Coach: “Well I’ll have your equipment ready, you’re up on Sunday.  Get some rest, I know there is heavy jetlag if you’re coming from the east coast.”

Me: “But I have been trying to tell everyone that we probably don’t mean the same thing when it comes to skeet shooting.”

Coach: “Again…  Someone thought enough of you to spend a ton of time and effort to get you here, so you do what YOU feel is the way.”

Me: “Distance or volume?”

Coach: “What?”

Me: “Never mind.”

Coach: “Volume, I guess.”

Me: “Well I’mma need more water.”

     So Friday I chill in the Olympic village with the people from “brown” countries, learning obscenities in languages I have never even heard of.  Saturday, I did a little day drinking with the eastern Europeans.  The Olympic village was really like a lit-ass party.  I was having the time of my life.
So now it is Sunday.  I am awakened early to prepare.  While everyone else had their rifles out, shooting and shooting and shooting, I had never even uncased mine.  I just sat in a lawn chair drinking copious amounts of water.  One guy walked by and asked “what the fuck are you doing?” to which I responded “I was told to do this my way, and I am shooting for volume.”  He walked away with the most confused look on his face.  Practice was over, we went to eat and relax just a bit before we were up.

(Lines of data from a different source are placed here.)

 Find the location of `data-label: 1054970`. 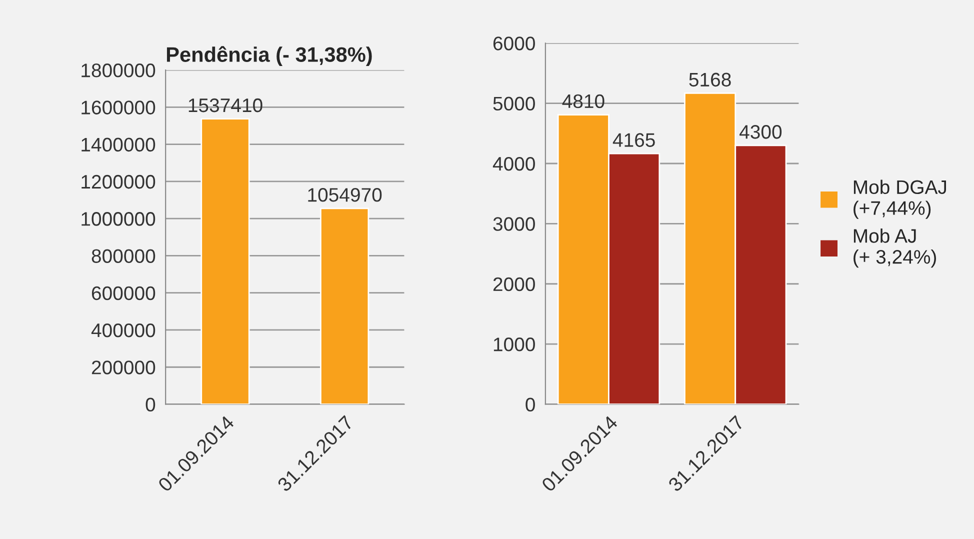

data-label: 1054970 is located at coordinates (345, 195).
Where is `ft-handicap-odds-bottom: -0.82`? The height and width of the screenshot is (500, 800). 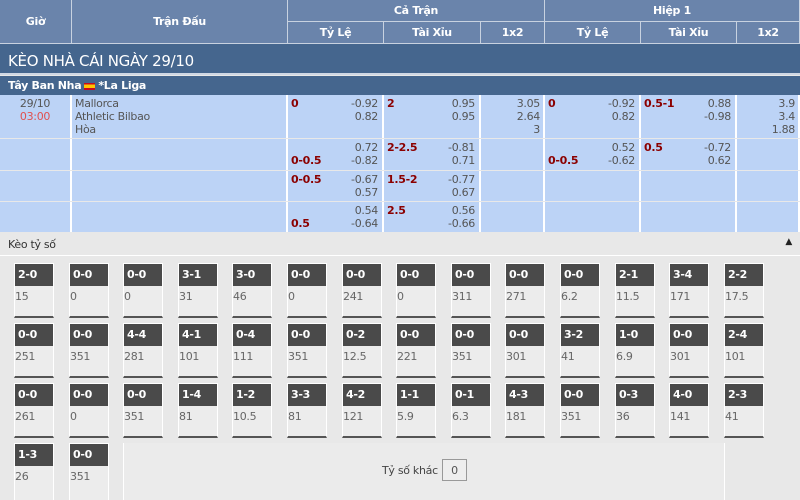
ft-handicap-odds-bottom: -0.82 is located at coordinates (364, 160).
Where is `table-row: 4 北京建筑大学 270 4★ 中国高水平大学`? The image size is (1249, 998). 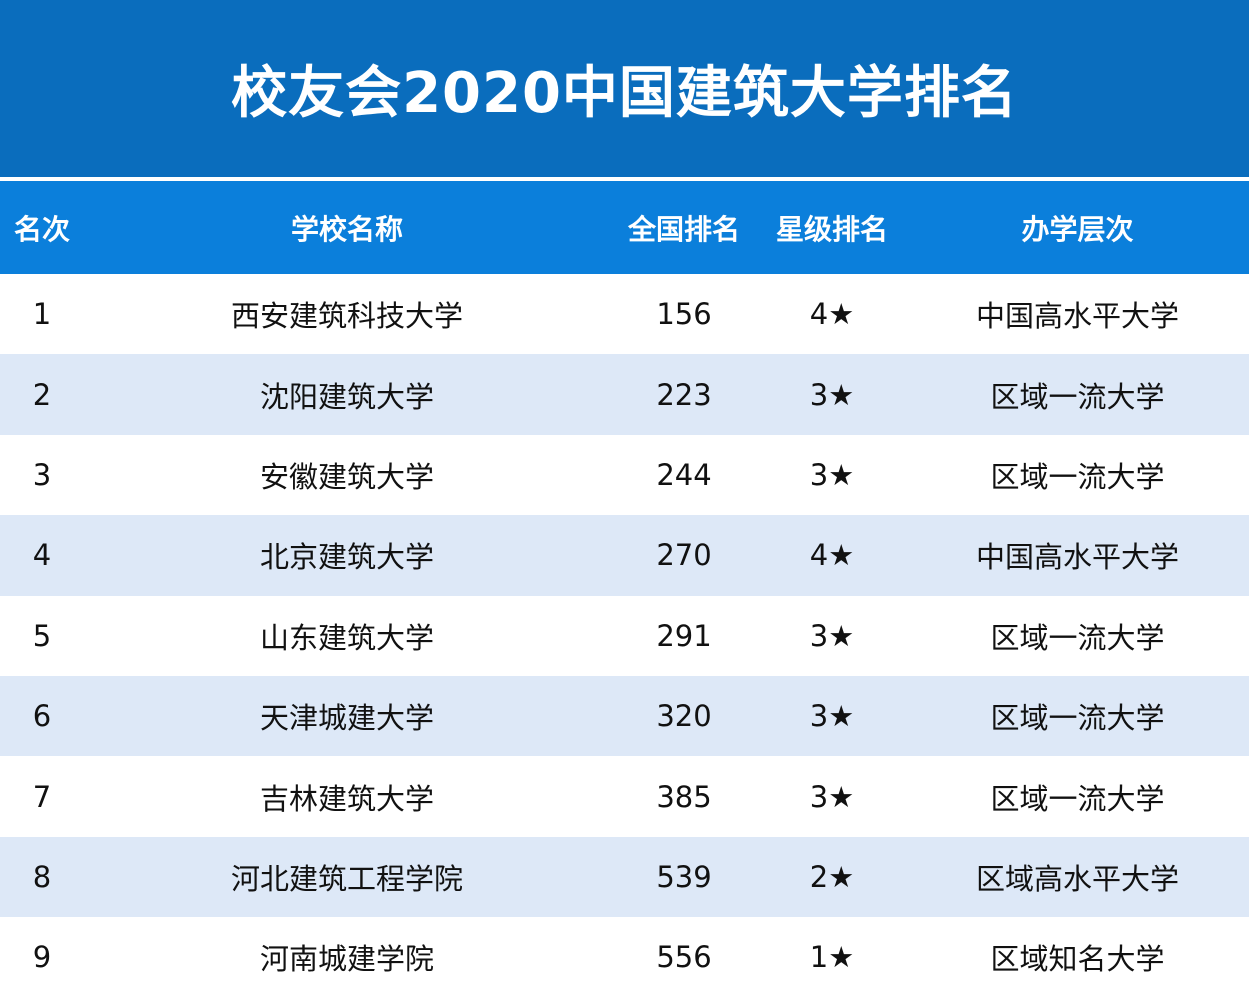
table-row: 4 北京建筑大学 270 4★ 中国高水平大学 is located at coordinates (624, 556).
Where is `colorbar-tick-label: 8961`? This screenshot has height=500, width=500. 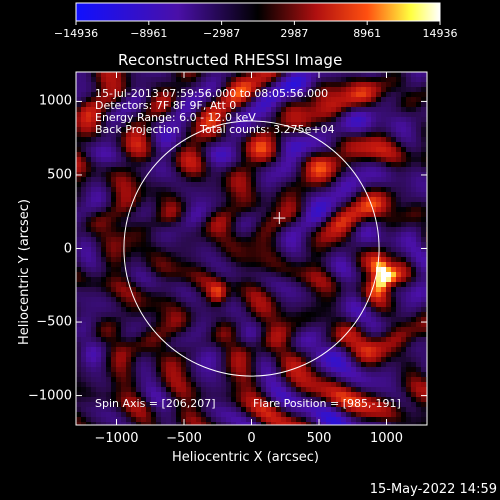 colorbar-tick-label: 8961 is located at coordinates (368, 34).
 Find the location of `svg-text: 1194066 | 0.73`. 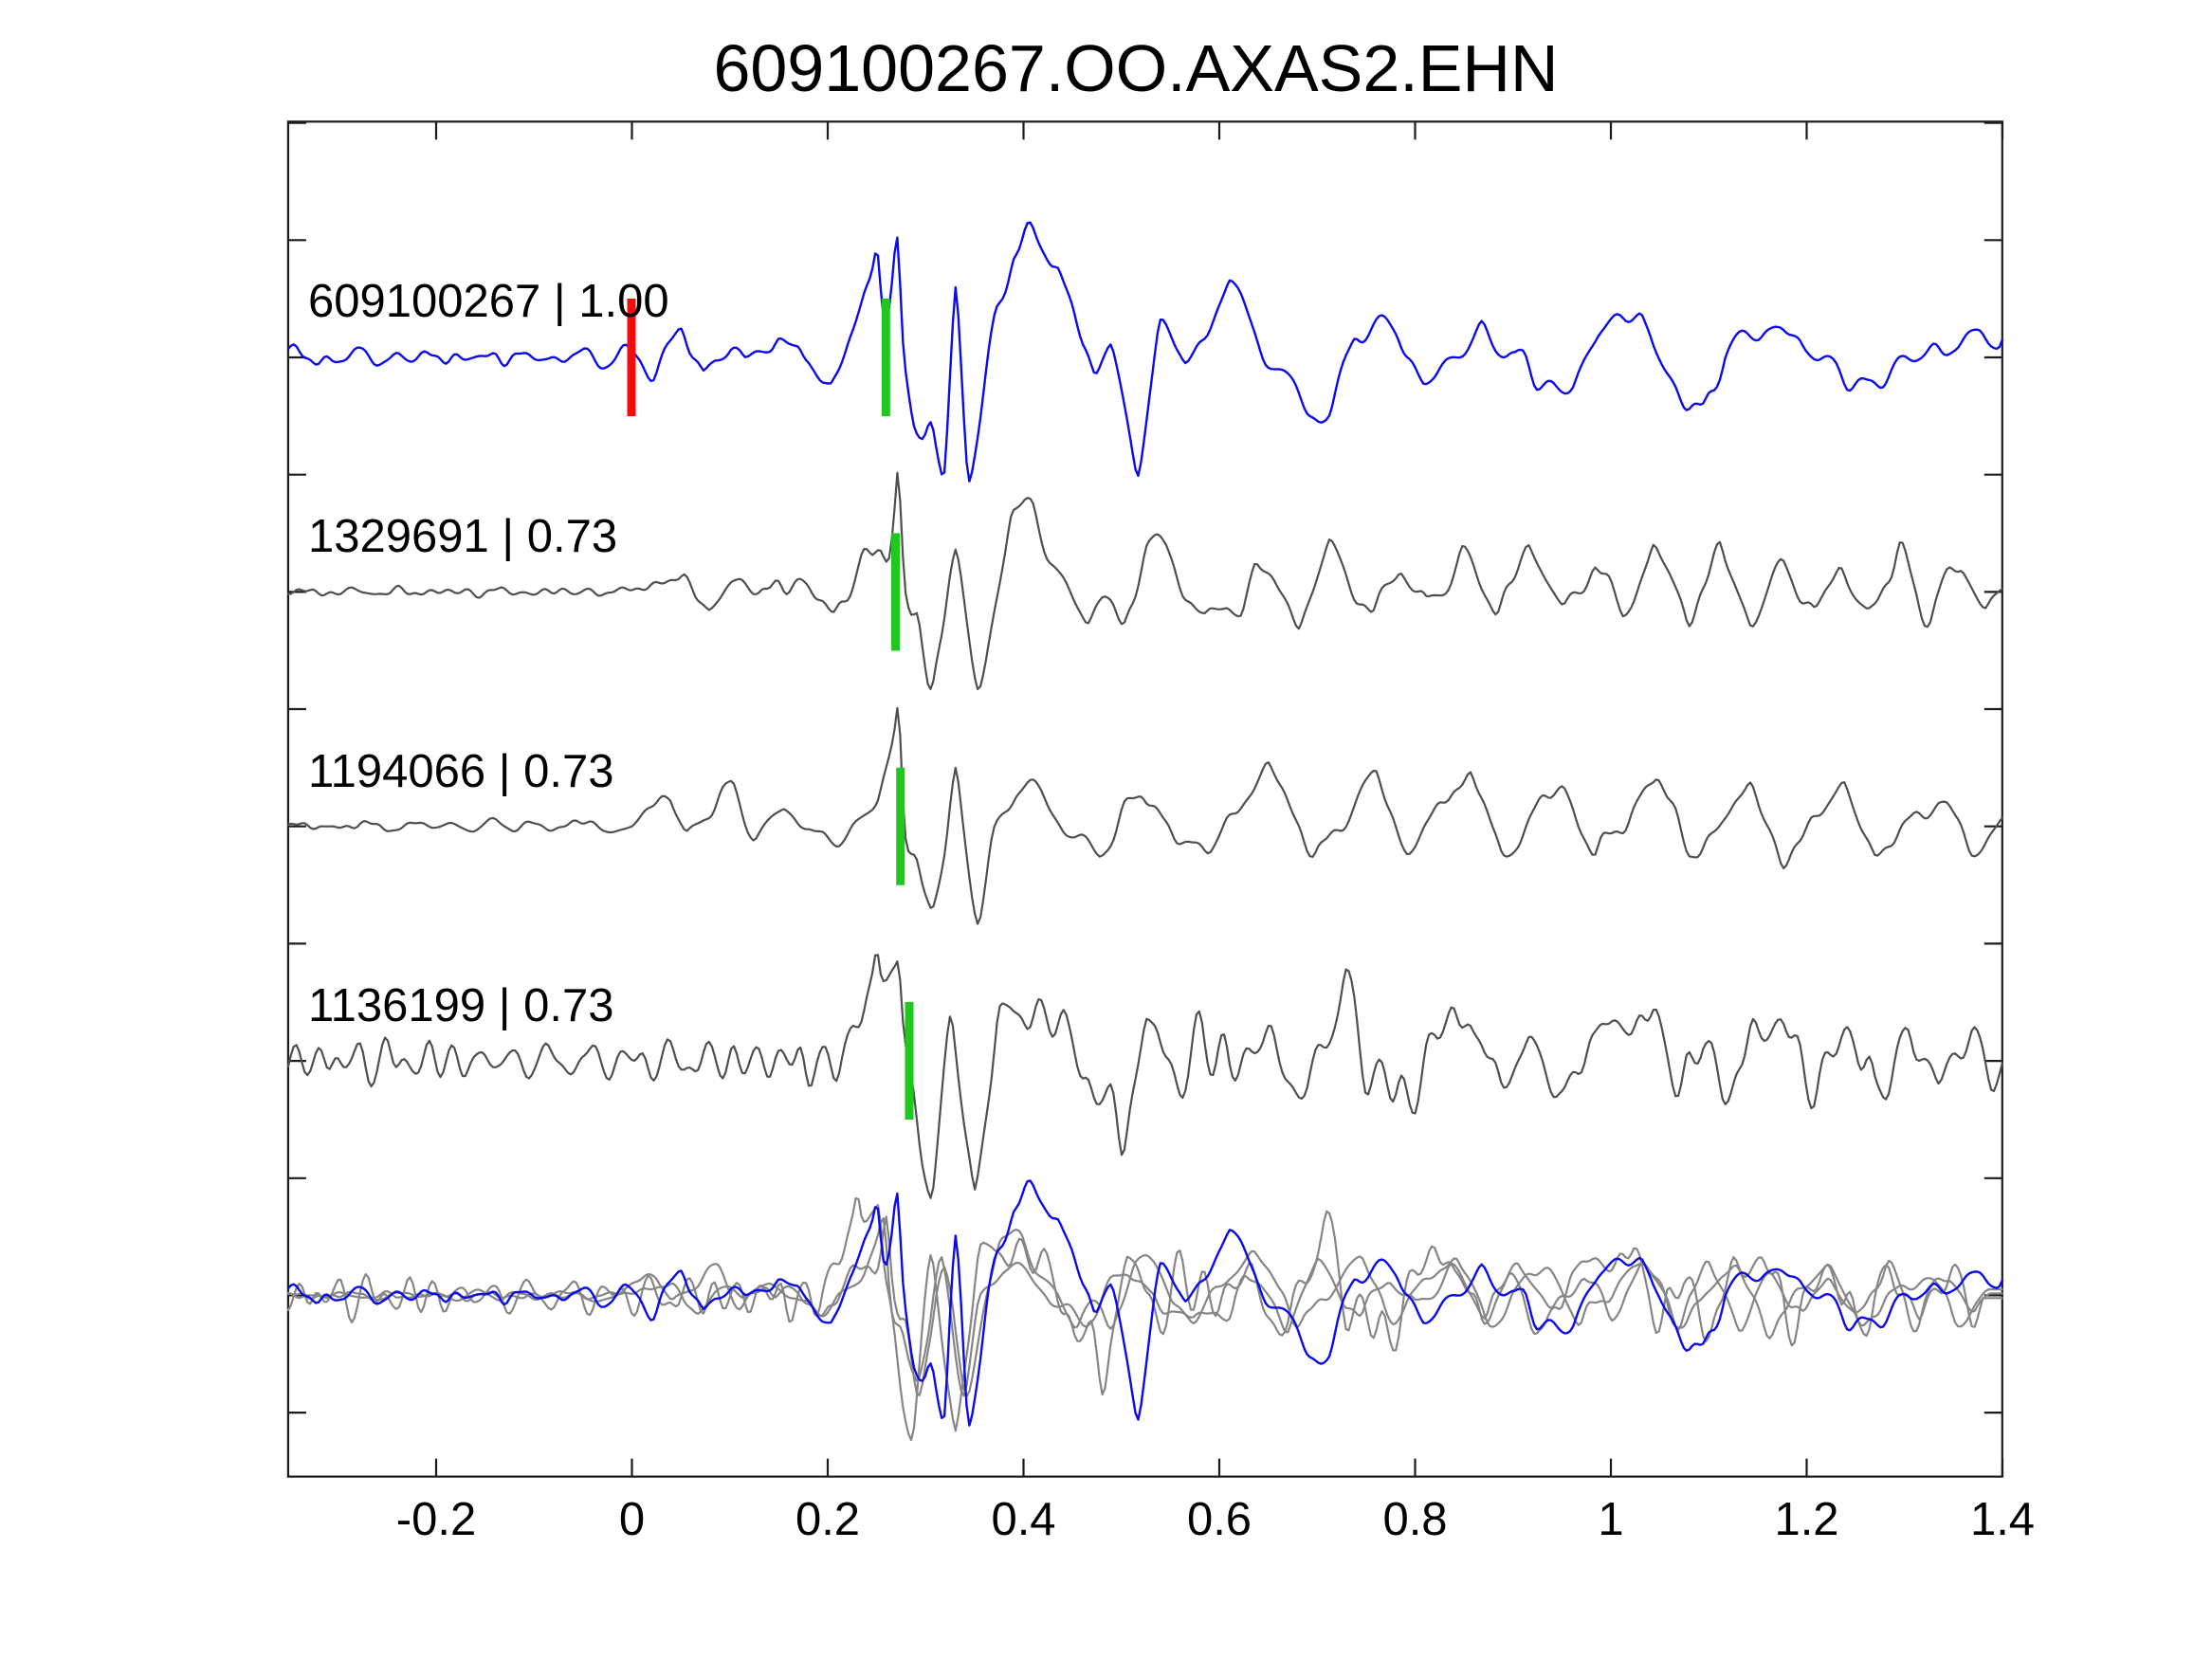

svg-text: 1194066 | 0.73 is located at coordinates (460, 772).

     In what seemed like no time, we were lined up and ready to roll…
“New guy, you’re up!” was yelled my direction in what felt like no time but was honestly almost an hour.  “What do I do?” I asked nervously and the coach responds with “I told you, just do your thing!”

     On the way to the stand, I stripped off my pants and I heard a voice sounding like the coach say “oh… shit.  SKEET shooting!?” and just before I could make it to where I would appear on NBC’s live broadcast with my dinkus out, I was whisked away by the stewards.

     I was dragged back to the Olympic village and told to stay my ass there for the remainder of the games unless they wanted them to leave me in Japan forever.  As pleasant as that may sound, I don’t speak a word of Japanese and have a wife and kids at home, so I enjoyed most of the best of what the Olympic village had to offer for the remaining 13 days of the games.

     I hadn’t told anyone to look for me on TV because I was sure the whole time that I would eventually talk my way out of the mess I had made for myself.  Turns out a gametime decision after being gassed by those who’d spent three months misunderstanding what I was after was what got me out of it.

     And there you have it.  EXACTLY where I have been for the last few weeks.  Let it be known that I fully expect an IRS audit or something behind this shenanigous bullshit.